Is it ticking away in a rocker on The Community Store porch? Beating against the restrictions of federal agencies? Pounding down a cold one at a bar on highway 12?
Maybe the heart of Ocracoke quietly thumps somewhere near the school. So many of our civic institutions are located in this area: the fire department, the library, and the medical center, one of our two churches, the Masonic Lodge, the WOVV tower, and Village Thrift. (Ever notice how the things you donate unexpectedly re-appear?)
Also clustered near the school are a theater, a book store, a coffee shop, a natural products store, a Thai restaurant, and a Mexican grocery.
Put that way, Ocracoke sounds like a real town.
Well, it’s not, technically speaking. Ocracoke is unincorporated. It is one of five districts in Hyde County.
5,800 people live in Hyde, where the median income of $33,000 is $10,000 below the state average, and almost $17,000 below the national average. 24% of the population lives below the US poverty line. 40% of the land in the county is held in public trust, by government agencies or conservation groups. All of that land is exempted from paying property tax.
Here’s a hint for visitors who want to engage a local in conversation: ask about Hyde County. You will be answered with a laundry list of frustrations, because the marriage of a poor population and a small tax base can be infuriating. Divorce is not an option.
Instead, Ocracokers have a love affair with non-profits. Over the years, motivated individuals and groups have created a variety of organizations that intend to improve the quality of life on Ocracoke. County, state and federal government both assists and impedes, because Ocracoke doesn't fit in any neat box.
A lot of fundraising goes on, and local businesses and individuals generously give. A few of these organizations have paid employees. Most do not, and are managed and staffed by volunteers.
Vacationers frequently say they dream of moving to the island. Moving to the island means you will fairly quickly be invited to serve on some board or another. Civic participation is part of Ocracoke life. The most prominent--or should I say talked about-- citizens invest their time and money to benefit the community as a whole.

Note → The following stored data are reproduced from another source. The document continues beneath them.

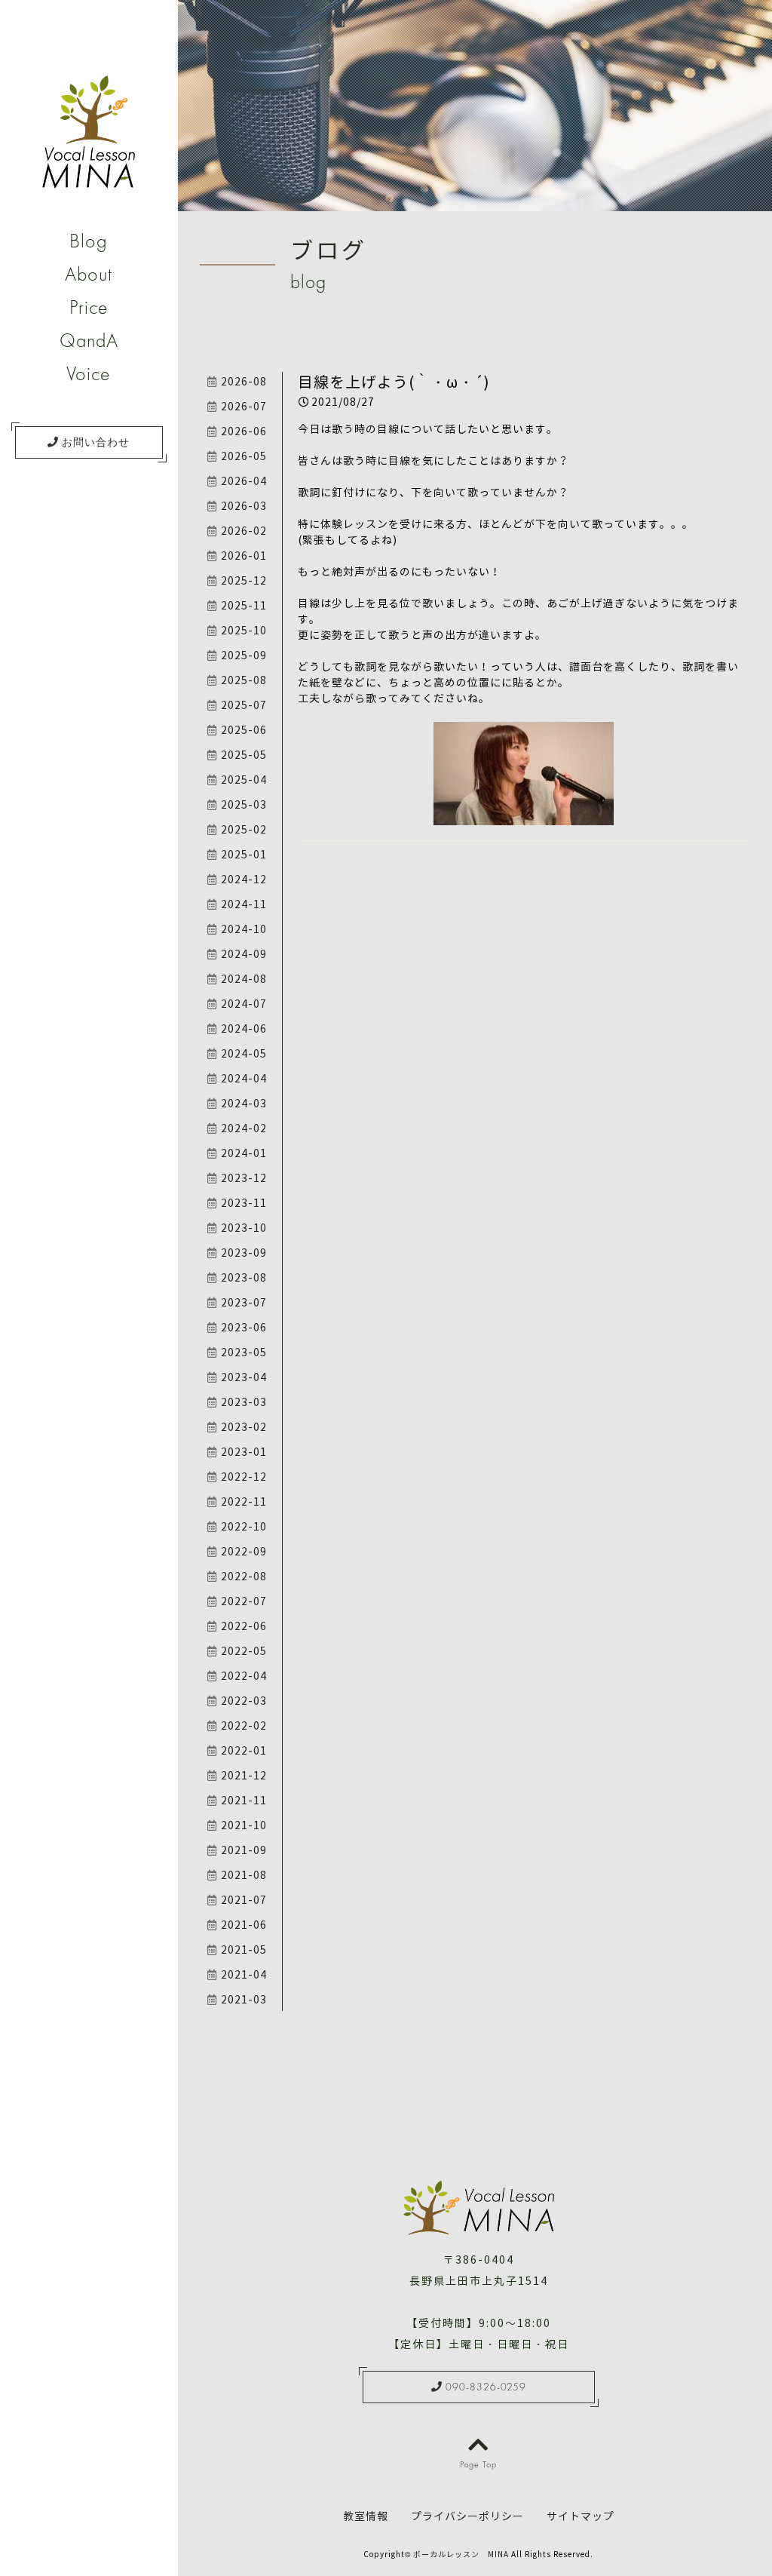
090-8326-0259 (484, 2386)
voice (88, 373)
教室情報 (365, 2516)
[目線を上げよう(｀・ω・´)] (523, 817)
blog (88, 240)
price (89, 307)
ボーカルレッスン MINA (461, 2554)
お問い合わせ (94, 442)
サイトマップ (580, 2516)
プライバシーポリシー (467, 2516)
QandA (89, 340)
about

Everyone on Ocracoke has a voice that is heard. We resist change until a clear consensus is apparent. The microphone gets turned up a notch for people who have lived here the longest, and even further for those with deep roots on the island. Yet native Ocracokers often are overlooked and misunderstood.
This page is intended to be a resource to enhance civic involvement. We want to increase understanding of the mission and scope of the many organizations, committees, boards, non-profits and government entities that make things happen on Ocracoke.
If you’ve read this far, congratulations! OcracokeCurrent encourages you to check out the links, see what raises your blood pressure or makes your heart beat faster, and contact the people involved.
Democracy is not available to everyone, and we are lucky enough to have it, here on the republic of Ocracoke.